May 22, 2022
Dear Brothers and Sisters,
Many of us remember the great Pope, Saint John Paul II. Perhaps it’s a sign that I am getting older that there are also many people that no longer remember him. He was the Pope that led the church into the third millennium. To prepare to enter into this new era he issued a document called “Novo millennio ineunte - At the beginning of the new millennium” (NMI). In that document, John Paul II expressed the desire that parishes truly become schools of contemplative prayer.
In that document, he made two observations as he reflected on the state of the world as it entered into the third millennium. The first was that there was a deep desire of many people, both Christian and non-Christian, for a sense of meaning and purpose, for a sense of God’s presence, and for a deeper spirituality.
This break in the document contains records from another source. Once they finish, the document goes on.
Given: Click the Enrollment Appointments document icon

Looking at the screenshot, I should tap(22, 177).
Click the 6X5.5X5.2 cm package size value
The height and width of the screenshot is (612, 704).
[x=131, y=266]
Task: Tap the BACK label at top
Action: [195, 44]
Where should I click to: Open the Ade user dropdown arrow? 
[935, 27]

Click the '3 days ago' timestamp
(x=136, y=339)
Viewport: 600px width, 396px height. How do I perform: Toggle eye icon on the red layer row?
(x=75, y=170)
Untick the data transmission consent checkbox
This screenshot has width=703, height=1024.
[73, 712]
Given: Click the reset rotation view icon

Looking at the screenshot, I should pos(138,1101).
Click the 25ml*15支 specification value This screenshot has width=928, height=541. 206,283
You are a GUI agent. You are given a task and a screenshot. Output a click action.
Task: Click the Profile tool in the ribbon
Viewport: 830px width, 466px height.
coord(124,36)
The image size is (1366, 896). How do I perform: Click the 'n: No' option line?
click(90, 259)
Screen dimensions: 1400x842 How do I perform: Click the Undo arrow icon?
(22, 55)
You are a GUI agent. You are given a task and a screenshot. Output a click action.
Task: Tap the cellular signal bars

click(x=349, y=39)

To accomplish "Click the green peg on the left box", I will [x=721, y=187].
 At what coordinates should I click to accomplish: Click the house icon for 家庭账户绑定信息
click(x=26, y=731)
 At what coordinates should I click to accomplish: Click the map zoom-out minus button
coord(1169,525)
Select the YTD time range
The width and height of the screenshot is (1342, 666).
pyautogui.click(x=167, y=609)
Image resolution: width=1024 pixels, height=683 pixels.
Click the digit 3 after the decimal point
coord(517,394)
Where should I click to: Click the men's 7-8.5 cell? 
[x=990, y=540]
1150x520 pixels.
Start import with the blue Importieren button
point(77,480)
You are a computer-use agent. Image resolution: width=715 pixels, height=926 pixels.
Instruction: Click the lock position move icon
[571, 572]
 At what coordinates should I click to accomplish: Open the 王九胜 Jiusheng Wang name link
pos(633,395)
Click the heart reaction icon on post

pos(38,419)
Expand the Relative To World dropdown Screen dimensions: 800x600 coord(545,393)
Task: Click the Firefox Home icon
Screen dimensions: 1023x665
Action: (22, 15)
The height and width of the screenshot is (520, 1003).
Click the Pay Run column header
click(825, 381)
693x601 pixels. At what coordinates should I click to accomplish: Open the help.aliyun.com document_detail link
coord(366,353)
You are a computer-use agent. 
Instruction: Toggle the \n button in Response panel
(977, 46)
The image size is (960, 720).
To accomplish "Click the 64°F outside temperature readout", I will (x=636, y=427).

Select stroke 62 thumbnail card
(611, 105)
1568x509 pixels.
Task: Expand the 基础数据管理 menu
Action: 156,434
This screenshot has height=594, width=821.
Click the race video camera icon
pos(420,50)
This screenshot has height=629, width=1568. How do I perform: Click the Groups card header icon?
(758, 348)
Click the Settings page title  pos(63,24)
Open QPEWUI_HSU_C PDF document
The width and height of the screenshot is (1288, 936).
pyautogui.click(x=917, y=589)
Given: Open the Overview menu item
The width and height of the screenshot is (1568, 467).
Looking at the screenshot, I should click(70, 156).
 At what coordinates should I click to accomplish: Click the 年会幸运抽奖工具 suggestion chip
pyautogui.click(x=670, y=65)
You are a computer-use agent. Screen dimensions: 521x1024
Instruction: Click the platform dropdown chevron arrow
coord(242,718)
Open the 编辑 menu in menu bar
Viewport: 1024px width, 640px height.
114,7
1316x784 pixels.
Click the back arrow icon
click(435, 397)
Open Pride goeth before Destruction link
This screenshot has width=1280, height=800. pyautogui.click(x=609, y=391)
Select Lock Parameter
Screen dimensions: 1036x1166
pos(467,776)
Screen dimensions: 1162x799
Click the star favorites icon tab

The second observation was that by leading people to open their hearts to the love of God will also open their hearts to love their neighbors, and in fact allows Christians to begin to form history according to God’s plan (NMI para-graph 33).
I do believe that John Paul II was correct that parishes must become schools of prayer, and I believe that this movement towards prayer is also the key to reviving parish life. I also believe that most people desire something deeper from their life of faith, and that prayer is the key to achieving that deeper and richer faith. My hope is that your hearts desire that deeper faith, and that deeper relationship with Christ. If your heart wants a deeper faith, you share the same desire that the disciples had when they approached Jesus and said, “Lord, teach us to pray as John taught his disciples” (Luke 11:1, ESV).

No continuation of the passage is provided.